¿Sirve de algo?

 

Esos olvidados libros de texto


Carlos Rojas Martínez/ CULTOS Y MOCHOS

Recuerdo con emoción y picazón aquellas lecturas de 1989, esos olvidados libros de texto que ya no hacen donde el pequeño “yo” leyó sus primeros cuentos y poemas de Julio Cortázar, Alfonso Reyes, Juan Rulfo, Juan José Arreola, Gabriela Mistral, en fin, colorín colorado del haber sido en el pasado con lama, ya llovió lluvia ácida del recuerdo.

Después vinieron las bibliotecas de salón, un esfuerzo más de la gloriosa Secretaría de Educación Pública y el canal de las estrías, acervo que me regaló (caco) el inolvidable Crímenes Ejemplares, de Max Aub: “Me suicido para que hablen de mí”.

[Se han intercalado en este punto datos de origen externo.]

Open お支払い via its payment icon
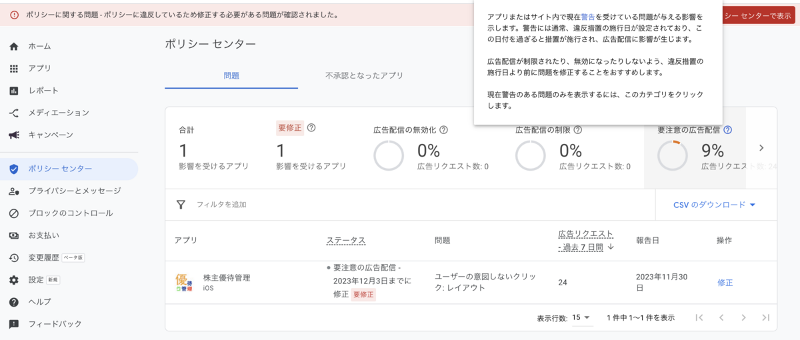 (x=14, y=235)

En la secundaria, entre tantas aventuras, conocí la poesía de José Juan Tablada, les dedicaba poemas extrañísimos del autor de Li-Po a las doncellas adolescentes con uniforme rosa, azul y guinda, porque fui chocho, iba en federal: “No tengo el delirio vano/ de querer ser universal/ ni siquiera continental/ me basta ser poeta mexicano…”

Para cuando entré a la preparatoria llevaba ya muchas noches de desvelos literarios, además del deporte y la masturbación, coleccionaba noches de lecturas, ¿en qué me ayudaron tales incendios de pestañas? Principalmente para hacer amistad con los profesores y enemistad con mis compañeros de salón; participaba citando a Horacio, no importaba si la clase era de historia o matemáticas: “Muéstrate animoso y fuerte en la desgracia. Pero, prudentemente, recoge las velas de tu barco, si un viento favorable las hincha demasiado”.

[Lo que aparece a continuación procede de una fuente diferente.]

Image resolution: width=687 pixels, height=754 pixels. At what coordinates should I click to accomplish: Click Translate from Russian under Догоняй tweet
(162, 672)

No he hablado de mis primeros escritos, quizá por el pudor natural que tiene uno frente a esos extraños anfibios, ni poemas, ni cuentos, mucho menos crónicas, sino una especie de relato en el diario roído de mis días, eso sí, con mucho sentimiento. Alguna vez en un café del centro moreliano, sorbiendo un té de rosas con miel de abeja (porque hay otras mieles), le señalé a una señorita: “Es tu piel morena, el jorongo que quiero para todos mis fríos”. Creo que no fue muy atinado el símil, sin embargo hubo besos y arrumacos.

Entré a la Facultad de Filosofía y ahí casi todos leían, o casi todos presumían que leían. Dejé de hacer ejercicio, me enfermé de hepatitis y conocí a Lichtenberg. Con este autor comencé a reflexionar sobre el acto de leer; además en la universidad, el tiempo se encoge, se hace chiquito, y uno no puede andar leyendo cualquier babosada (aunque nunca he dejado de leer y escribir babosadas), al menos no sin cuestionarse el acto de la lectura: “No cesaba de buscar citas: todo lo que leía pasaba de un libro a otro sin detenerse en su cabeza”.

En fin, o the end, hoy, a mis casi 34 años de sometimiento ontológico, sigo con mis lecturas desordenadas, el mes pasado terminé El agua y los sueños, de Gastón Bachelard; Cuentos, de Wang Meng; La feria de los días, de Jaime García Terrés; etcétera de la presunción, y me pregunto ¿para qué todas estas lecturas? Pues fácil, para escribir todos estos renglones.